Combine Duplicate keys in dictionary and add its values-CodePudding

I have a dictionary which is defined as following:

movies=[('x',57),('y', 23),('z', 12), ('y', 10), ('x',22),('y',12)]

It can be seen that there are duplicate values in the dictionary. Hence I combined them and the resultant dicionsry looks as shown:

{'x': [57, 22], 'y': [23,10,12], 'z': [12]}

Whenever there are two or more values represented by the key I want the final value of the final key of the final dictionary to be the average of the key values in the original dictionary.It is important to note that the average should take place whenver there are two or more values associated with a single key.

Hence the final dictionary should be as follows:

{'x': [39.5], 'y': [15], 'z': [12]}

Where:

key x=57 22/2=39.5
key y=23 10 12/3=15
Key z=12 (do note that in this case the value remains same as there is a single occourence of key z)

CodePudding user response：

traverse through the data, save the character as key and values in a list.

then again traverse to calculate the avg of the values

>>> from collections import defaultdict as dd
>>> movies=[('x',57),('y', 23),('z', 12), ('y', 10), ('x',22),('y',12)]
>>> x = dd(list)
>>> 
>>> for a, v in movies:
...     x[a].append(v)
... 
>>> for i, v in x.items():
...     x[i]=[sum(v)/len(v)]
... 
>>> x
defaultdict(<class 'list'>, {'x': [39.5], 'y': [15.0], 'z': [12.0]})
>>>

CodePudding user response：

Not functionally different to other answers but this has no reliance on additional module imports:

movies = [('x', 57), ('y', 23), ('z', 12), ('y', 10), ('x', 22), ('y', 12)]

md = dict()

for k, v in movies:
    md.setdefault(k, []).append(v)

md = {k: [sum(v) / len(v)] for k, v in md.items()}

print(md)

Output:

{'x': [39.5], 'y': [15.0], 'z': [12.0]}

Output is as required in the OP's question but surely keeping the mean in a list is unnecessary

CodePudding user response：

i do this, it's works (but maybe there is a better way)

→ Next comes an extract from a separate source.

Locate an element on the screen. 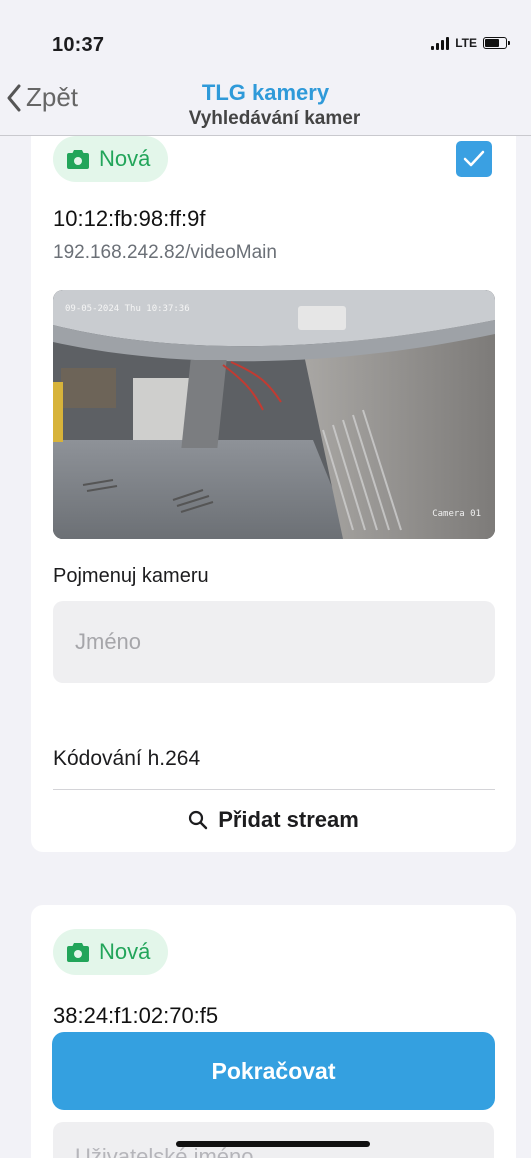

my_dic = {'x': [57, 22], 'y': [23,10,12], 'z': [12]}
for key in my_dic:
    if len(my_dic[key]) > 1:
        my_dic[key] = [sum(my_dic[key]) / len(my_dic[key])]
    
print(my_dic)

CodePudding user response：

You can use groupby from itertools for that

from itertools import groupby
from statistics import mean

{key:[mean(item[1] for item in group)] 
for key ,group in groupby(
  sorted(movies, key=lambda x: x[0]), 
  lambda x: x[0]
)}

Output:

{'x': [39.5], 'y': [15], 'z': [12]}